Exercise requirements:
According to the abstract below on aluminum and iron impurities in yttria-stabilized zirconia grain boundaries, why do aluminum impurities significantly reduce ionic conductivity? Answer in one to three sentences.

Text for analysis:
=== Begin Enclosure ===
Aluminium and iron impurity segregation in yttria-stabilized zirconia grain boundaries

Yttria-stabilized zirconia (YSZ) is highly valued for its high ionic conductivity and thermal stability, making it indispensable in high-temperature applications like solid oxide fuel cells. However, performance in YSZ is intricately related to the behavior of impurities at grain boundaries, especially with respect to their effect on ionic transport. The present work systematically investigates segregation behaviors of aluminum (Al) and iron (Fe) impurities in YSZ grain boundaries by using molecular dynamics simulations. We have investigated the dynamics of Al and Fe impurities across two grain boundary configurations, symmetric and mixed boundaries, with respect to their relative impacts on oxygen ionic conductivity. Our findings indicate that Al impurities, because of its relatively low solubility, have a tendency to segregate extensively along the grain boundaries and, therefore, reducing significantly the ionic conductivity. On the other hand, impurities like Fe exhibit a lesser tendency to segregate and, hence, can potentially stabilize the crystal structure of YSZ without adversely impacting conductivity. Since both ions, Al and Fe, are positive ions, the barrier of ion diffusion at grain boundaries is enhanced, further affecting the overall conductivity of both species. These results improve our understanding of the impurities segregation in YSZ while providing pathways to optimize the electrochemical performance of YSZ-based devices by manipulating impurities concentrations and grain boundary engineering.
=== End Enclosure ===
Data:
=== Begin Enclosure ===
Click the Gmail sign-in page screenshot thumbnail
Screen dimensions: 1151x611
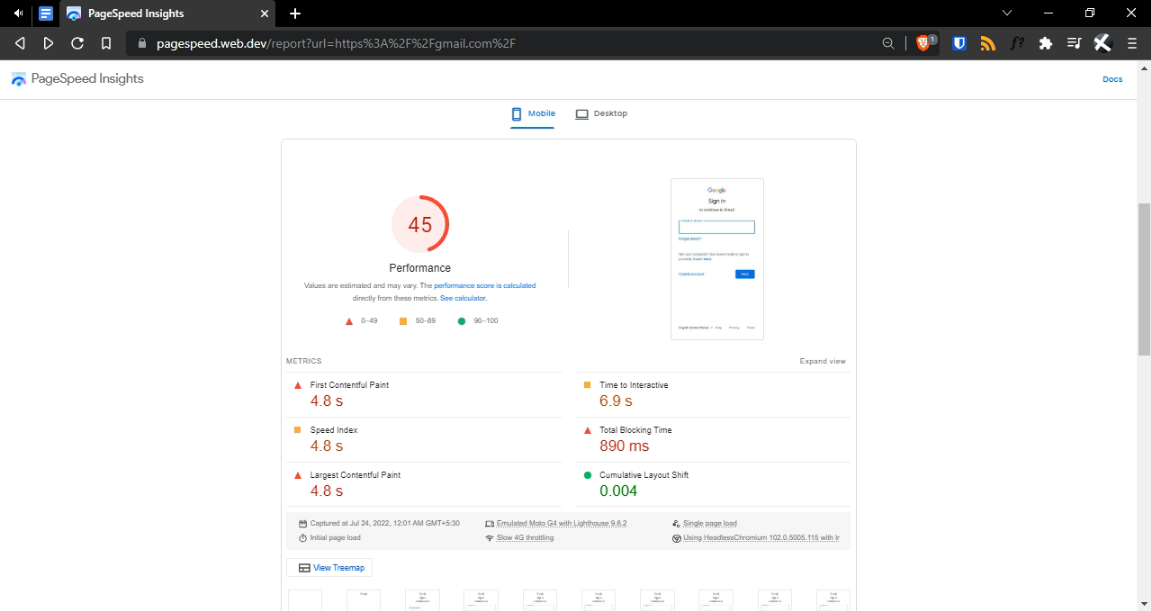tap(717, 259)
=== End Enclosure ===
Exercise answer:
Aluminum has relatively low solubility in YSZ, so it tends to segregate extensively along the grain boundaries. This extensive segregation significantly reduces the ionic conductivity.